**Lesetext**
· · · · · · ·
Magische Momente 13

El Jardin de las delicias
von Klaus Kreimeier

Das letzte Bild des Films ist von bedrückend fahler Schönheit. Die durchgehend stumpfen Farben dämmern hinüber in ein melancholisches Grau. Die Parklandschaft – Hauptbühne der Handlung, Lustgarten einer überlebten, wenn auch noch immer herrschenden Klasse – ist an tiefer Freudlosigkeit erkrankt, als hätte das Siechtum der Menschen auf sie übergegriffen und ihr das Licht geraubt. Der Industrielle Antonio Cano (José Luis López Vazquez), seit einem Autounfall an den Rollstuhl gefesselt, blickt verstört auf ein geisterhaftes Geschehen. Sich selbst beobachtend, sieht sich der Krüppel von seiner Familie umgeben, es sind körperliche Wracks wie er, alle im Rollstuhl sitzend: der autoritäre Vater, die heuchlerische Ehefrau, die gleichgültig-zynischen Kinder. Krüppel-Trabanten, die Antonio blicklos, wortlos umkreisen – Untote, deren erloschene Augen in eine unbestimmte Ferne gerichtet sind.

Die Rätselbilder in Carlos Sauras „El Jardin de las delicias“ („Garten der Lüste“, 1970) den Halluzinationen eines Gelähmten und Verstummten oder einer labyrinthischen Abfolge von Träumen zuzuschreiben, wäre profan. Der Film, fünf Jahre vor Francos Tod und dem Ende der falangistischen Herrschaft entstanden, betreibt eine Vivisektion der spanischen Bourgeoisie unter den Bedingungen der Diktatur. Antonio, körperbehindert und schwer sprachgestört, ist Manipulationsmasse und gleichzeitig Herrschaftsinstrument seiner Familie, die mit Hilfe scheintherapeutischer Tricks und hasserfüllt-ausgeklügelter Rollenspiele seine Erinnerung zu aktivieren sucht, um an Schweizer Nummernkonten und die Zahlenkombination von Antonios Tresor heranzukommen.
· · · · · · ·
**Gespeicherte Daten**

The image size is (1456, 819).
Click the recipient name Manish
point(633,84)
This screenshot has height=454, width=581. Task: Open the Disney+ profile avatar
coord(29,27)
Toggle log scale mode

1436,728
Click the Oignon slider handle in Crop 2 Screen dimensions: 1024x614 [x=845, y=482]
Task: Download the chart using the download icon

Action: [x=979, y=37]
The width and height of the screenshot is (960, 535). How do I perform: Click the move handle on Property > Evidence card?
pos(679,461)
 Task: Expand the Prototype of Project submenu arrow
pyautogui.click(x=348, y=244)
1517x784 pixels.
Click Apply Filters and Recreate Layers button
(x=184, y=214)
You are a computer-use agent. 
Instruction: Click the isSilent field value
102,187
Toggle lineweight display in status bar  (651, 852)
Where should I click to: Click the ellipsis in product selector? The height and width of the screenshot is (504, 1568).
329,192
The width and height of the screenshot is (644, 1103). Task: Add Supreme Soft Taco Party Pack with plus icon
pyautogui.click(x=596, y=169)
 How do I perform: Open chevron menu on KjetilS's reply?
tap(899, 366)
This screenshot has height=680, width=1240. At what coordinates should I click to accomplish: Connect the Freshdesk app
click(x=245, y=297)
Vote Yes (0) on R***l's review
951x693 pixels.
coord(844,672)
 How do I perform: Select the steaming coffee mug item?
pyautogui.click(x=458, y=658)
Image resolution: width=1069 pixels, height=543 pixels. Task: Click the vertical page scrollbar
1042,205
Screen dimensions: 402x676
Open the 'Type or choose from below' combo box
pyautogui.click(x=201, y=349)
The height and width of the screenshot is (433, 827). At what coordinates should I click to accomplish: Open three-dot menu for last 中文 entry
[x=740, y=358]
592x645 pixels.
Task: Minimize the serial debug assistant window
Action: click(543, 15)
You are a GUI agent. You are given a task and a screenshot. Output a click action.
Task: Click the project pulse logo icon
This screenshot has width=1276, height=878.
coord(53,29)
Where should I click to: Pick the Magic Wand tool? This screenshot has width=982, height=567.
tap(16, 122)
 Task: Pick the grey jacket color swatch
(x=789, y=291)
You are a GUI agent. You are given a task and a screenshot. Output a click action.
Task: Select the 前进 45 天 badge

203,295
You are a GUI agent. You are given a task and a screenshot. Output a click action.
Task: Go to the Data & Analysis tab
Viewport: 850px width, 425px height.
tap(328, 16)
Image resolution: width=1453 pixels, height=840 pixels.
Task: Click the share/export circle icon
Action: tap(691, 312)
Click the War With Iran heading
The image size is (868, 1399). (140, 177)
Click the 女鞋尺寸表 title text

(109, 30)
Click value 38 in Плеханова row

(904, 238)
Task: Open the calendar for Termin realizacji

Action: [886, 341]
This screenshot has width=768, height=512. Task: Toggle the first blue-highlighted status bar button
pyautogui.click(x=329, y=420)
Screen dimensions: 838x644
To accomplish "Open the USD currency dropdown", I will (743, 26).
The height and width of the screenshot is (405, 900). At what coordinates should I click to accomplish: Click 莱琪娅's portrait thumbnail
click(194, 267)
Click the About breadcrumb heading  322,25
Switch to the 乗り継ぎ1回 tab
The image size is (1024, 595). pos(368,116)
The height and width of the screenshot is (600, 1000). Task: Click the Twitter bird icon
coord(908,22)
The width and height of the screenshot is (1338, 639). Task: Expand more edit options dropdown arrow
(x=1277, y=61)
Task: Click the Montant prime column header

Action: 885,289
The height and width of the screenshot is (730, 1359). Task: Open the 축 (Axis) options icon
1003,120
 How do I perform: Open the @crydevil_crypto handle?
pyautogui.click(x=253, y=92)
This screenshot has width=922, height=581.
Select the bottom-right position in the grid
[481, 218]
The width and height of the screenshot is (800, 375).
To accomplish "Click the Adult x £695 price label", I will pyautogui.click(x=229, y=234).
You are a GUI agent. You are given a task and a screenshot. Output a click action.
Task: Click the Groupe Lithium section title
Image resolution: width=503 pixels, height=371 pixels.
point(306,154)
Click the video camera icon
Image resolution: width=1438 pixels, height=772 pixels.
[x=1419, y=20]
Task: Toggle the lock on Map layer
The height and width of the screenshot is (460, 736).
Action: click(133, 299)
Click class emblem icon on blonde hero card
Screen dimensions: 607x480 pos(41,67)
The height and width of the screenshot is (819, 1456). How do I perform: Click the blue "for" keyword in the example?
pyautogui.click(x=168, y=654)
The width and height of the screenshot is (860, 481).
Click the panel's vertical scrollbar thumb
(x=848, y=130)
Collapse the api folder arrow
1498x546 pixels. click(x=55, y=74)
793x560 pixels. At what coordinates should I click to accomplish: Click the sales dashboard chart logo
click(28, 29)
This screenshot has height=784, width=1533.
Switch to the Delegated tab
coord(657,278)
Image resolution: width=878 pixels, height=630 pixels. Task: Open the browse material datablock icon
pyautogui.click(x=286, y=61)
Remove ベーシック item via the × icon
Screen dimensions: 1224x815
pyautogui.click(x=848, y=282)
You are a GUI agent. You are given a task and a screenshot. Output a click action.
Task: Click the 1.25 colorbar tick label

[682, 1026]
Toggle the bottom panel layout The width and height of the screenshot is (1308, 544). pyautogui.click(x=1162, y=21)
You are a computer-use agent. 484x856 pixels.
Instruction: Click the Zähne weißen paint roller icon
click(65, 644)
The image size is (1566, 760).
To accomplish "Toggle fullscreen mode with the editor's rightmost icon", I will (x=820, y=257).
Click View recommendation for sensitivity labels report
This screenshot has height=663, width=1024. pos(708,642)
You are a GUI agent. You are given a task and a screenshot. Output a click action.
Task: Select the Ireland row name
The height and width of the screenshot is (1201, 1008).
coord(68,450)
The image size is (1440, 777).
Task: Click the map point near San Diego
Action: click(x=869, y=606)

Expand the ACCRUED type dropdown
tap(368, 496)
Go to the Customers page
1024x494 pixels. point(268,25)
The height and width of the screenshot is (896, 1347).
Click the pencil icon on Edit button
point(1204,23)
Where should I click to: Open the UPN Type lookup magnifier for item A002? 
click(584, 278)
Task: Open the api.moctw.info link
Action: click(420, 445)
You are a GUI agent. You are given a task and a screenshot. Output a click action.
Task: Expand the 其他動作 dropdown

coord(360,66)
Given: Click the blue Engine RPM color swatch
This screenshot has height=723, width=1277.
· · · · · · ·
**Gestellte Aufgabe 1**
Worauf will Antonios Familie laut dem Text über Carlos Sauras Film „El Jardin de las delicias“ Zugriff bekommen?
**Gestellte Aufgabe 2**
Führe den Text über Carlos Sauras Film „El Jardin de las delicias“ im Anschluss an seinen letzten Satz weiter.

**Antwort 1**
Sie will an Schweizer Nummernkonten und an die Zahlenkombination von Antonios Tresor herankommen.

**Antwort 2**
Die Familie, das ideologisch geheiligte Zentrum des katholischen Spaniens und des franquistischen Herrschaftsapparats, erweist sich als Gewaltverhältnis, das dem machtpolitisch-bourgeoisen Ränkespiel freie Bahn verschafft und ihm erlaubt, alle zivilisatorischen Fesseln abzustreifen. Am Ende präpariert Don Pedro, Antonios Vater und Gründer der Industriellendynastie (Francisco Pierrá), den stammelnden, scheinbar halbgenesenen Sohn sogar für den Auftritt auf einer Vorstandssitzung in der Hoffnung, mit ihm seinen Konzern vor den Feinden im eigenen Haus zu retten. Das krude Theater scheitert kläglich. Und gerade im Scheitern zeigt sich, dass dieser „Behinderte“ nicht nur ein Hindernis, ein Störfaktor in seiner Familie ist, auch mutiert er keineswegs als Widerstandskämpfer oder Rebell zum Politikum in einer von Repression gezeichneten Gesellschaft. Vielmehr steht er, grundsätzlicher, für etwas fundamental „Anderes“, vielleicht für einen „anderen Menschen“, der sich unter der Systemlogik der herrschenden Verhältnisse nicht entfalten kann: ein erratischer Block, Störfall in einem viel radikaleren Sinn.

Die Empfindungen dieses von seiner Familie belagerten, gepeinigten, manipulierten Menschen lässt López Vazquez in minimalen Nuancen über sein Gesicht wandern. Allein gelassen wie so oft sitzt Antonio im Garten; in Großaufnahmen notiert die Kamera geduldig die kleinen Veränderungen, die in seinen Augen vorgehen, die den Stirnfalten und den Mundwinkeln zuerst ein Grübeln, dann Skepsis, List und Trotz einschreiben – Gefühle, die in belustigte Neugier übergehen, wenn Antonio dem Vogelgezwitscher lauscht – und schließlich in Staunen, Beunruhigung, Angst und helles Entsetzen, wenn er in einer Trancevorstellung eine Garde gepanzerter Kreuzritter mit gefällten Lanzen auf sich zureiten sieht.